Jackson Kreuser

Kolossos Rodou
- Position: Power forward / center
- League: Greek Basketball League

Personal information
- Born: March 5, 1999 (age 27) White Bear Lake, Minnesota, U.S.
- Listed height: 6 ft 10 in (2.08 m)
- Listed weight: 245 lb (111 kg)

Career information
- High school: Totino-Grace (Fridley, Minnesota)
- College: North Dakota State (2017–2022)
- NBA draft: 2022: undrafted
- Playing career: 2022–present

Career history
- 2022–2023: Nürnberg Falcons
- 2023–2024: Antwerp Giants
- 2024–2025: PAOK Thessaloniki
- 2025–2026: Panionios
- 2026–present: Kolossos Rhodes

Career highlights
- 2× First-team All-Summit League (2021, 2022); 2× NABC All-District Second Team (2021, 2022); Third-team Academic All-America (2022); Summit League All-Tournament Team (2021);

= Jackson Kreuser =

American basketball player (born 1999)

Jackson "Rocky" Kreuser (born March 5, 1999) is an American professional basketball player for Kolossos Rhodes of the Greek Basketball League (GBL). He plays primarily at the power forward position and can also play as a center. He played college basketball for the North Dakota State Bison from 2017 to 2022.

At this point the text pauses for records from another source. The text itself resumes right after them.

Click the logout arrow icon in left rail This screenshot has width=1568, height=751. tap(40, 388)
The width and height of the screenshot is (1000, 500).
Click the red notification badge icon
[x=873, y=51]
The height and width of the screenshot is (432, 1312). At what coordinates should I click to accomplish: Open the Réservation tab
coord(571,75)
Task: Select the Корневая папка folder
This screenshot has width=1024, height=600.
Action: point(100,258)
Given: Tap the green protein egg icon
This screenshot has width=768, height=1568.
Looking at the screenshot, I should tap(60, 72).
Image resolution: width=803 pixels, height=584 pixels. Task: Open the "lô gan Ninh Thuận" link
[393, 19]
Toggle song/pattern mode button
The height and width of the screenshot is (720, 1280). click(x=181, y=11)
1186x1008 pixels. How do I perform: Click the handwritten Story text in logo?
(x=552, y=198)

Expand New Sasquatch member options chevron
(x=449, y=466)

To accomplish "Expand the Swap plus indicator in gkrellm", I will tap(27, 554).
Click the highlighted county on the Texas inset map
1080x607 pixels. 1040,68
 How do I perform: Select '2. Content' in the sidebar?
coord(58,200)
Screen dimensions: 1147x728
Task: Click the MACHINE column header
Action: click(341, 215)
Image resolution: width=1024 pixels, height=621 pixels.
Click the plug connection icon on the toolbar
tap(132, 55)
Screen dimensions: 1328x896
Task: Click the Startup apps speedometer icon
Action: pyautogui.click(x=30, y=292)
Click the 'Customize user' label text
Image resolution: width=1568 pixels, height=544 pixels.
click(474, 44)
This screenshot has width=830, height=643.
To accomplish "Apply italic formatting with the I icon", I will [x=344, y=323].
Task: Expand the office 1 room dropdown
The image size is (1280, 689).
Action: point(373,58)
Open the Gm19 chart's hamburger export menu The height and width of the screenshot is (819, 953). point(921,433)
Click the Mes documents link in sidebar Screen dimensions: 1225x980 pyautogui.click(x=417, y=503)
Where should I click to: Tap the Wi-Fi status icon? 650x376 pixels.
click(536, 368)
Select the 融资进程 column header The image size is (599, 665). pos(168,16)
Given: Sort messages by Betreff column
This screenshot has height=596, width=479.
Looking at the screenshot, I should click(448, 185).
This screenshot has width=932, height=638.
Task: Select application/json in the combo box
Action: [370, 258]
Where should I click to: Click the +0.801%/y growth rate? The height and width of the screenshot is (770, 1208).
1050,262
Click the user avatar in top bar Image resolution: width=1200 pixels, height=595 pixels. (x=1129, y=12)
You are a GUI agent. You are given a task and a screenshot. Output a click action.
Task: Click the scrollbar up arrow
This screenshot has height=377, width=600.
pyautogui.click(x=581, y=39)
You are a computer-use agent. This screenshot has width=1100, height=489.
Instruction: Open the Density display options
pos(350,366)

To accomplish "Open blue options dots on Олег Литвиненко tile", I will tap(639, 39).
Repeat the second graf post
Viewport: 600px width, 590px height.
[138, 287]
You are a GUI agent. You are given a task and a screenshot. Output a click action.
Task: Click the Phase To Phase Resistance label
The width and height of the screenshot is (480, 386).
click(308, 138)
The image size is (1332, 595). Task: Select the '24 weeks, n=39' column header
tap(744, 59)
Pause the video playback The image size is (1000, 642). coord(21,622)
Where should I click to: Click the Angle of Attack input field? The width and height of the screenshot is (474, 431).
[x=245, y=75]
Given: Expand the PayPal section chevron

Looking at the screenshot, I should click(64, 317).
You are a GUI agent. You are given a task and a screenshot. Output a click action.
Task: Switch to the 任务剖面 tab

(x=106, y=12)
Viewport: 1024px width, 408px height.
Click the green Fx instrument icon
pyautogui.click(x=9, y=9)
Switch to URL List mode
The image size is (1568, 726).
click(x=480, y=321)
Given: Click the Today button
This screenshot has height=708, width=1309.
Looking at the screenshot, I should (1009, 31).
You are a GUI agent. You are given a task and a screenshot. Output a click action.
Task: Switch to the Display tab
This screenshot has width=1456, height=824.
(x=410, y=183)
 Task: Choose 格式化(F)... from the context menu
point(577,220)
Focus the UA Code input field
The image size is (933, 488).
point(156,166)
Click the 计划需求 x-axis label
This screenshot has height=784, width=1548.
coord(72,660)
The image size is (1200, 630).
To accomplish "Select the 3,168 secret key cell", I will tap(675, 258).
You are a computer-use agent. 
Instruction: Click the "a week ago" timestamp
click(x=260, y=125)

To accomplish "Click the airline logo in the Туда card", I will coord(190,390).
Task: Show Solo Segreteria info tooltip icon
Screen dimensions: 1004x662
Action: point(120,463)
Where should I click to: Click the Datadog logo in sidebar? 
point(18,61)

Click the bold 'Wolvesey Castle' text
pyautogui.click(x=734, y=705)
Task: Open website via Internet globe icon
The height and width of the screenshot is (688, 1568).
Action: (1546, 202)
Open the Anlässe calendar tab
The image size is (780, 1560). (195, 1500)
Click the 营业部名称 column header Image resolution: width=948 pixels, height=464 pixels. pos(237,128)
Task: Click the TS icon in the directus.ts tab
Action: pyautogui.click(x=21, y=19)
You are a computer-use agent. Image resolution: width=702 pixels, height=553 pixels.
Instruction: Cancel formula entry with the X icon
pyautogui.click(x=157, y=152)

==Early life and high school career==
Kreuser was born in White Bear Lake, Minnesota. He attended Totino-Grace High School in Fridley, Minnesota, where he played both basketball and American football.

As a junior, he averaged 16.4 points, 7.5 rebounds and 2.1 blocks per game while shooting 41 percent from three-point range and was a unanimous all-conference selection. As a senior in 2016–17, he averaged 16.9 points per game. Kreuser also played tight end for Totino-Grace's football team and helped the school win a state championship during his senior year.

==College career==
Kreuser played five seasons at North Dakota State University from 2017 to 2022, taking advantage of the additional season of eligibility granted to college athletes as a result of the COVID-19 pandemic.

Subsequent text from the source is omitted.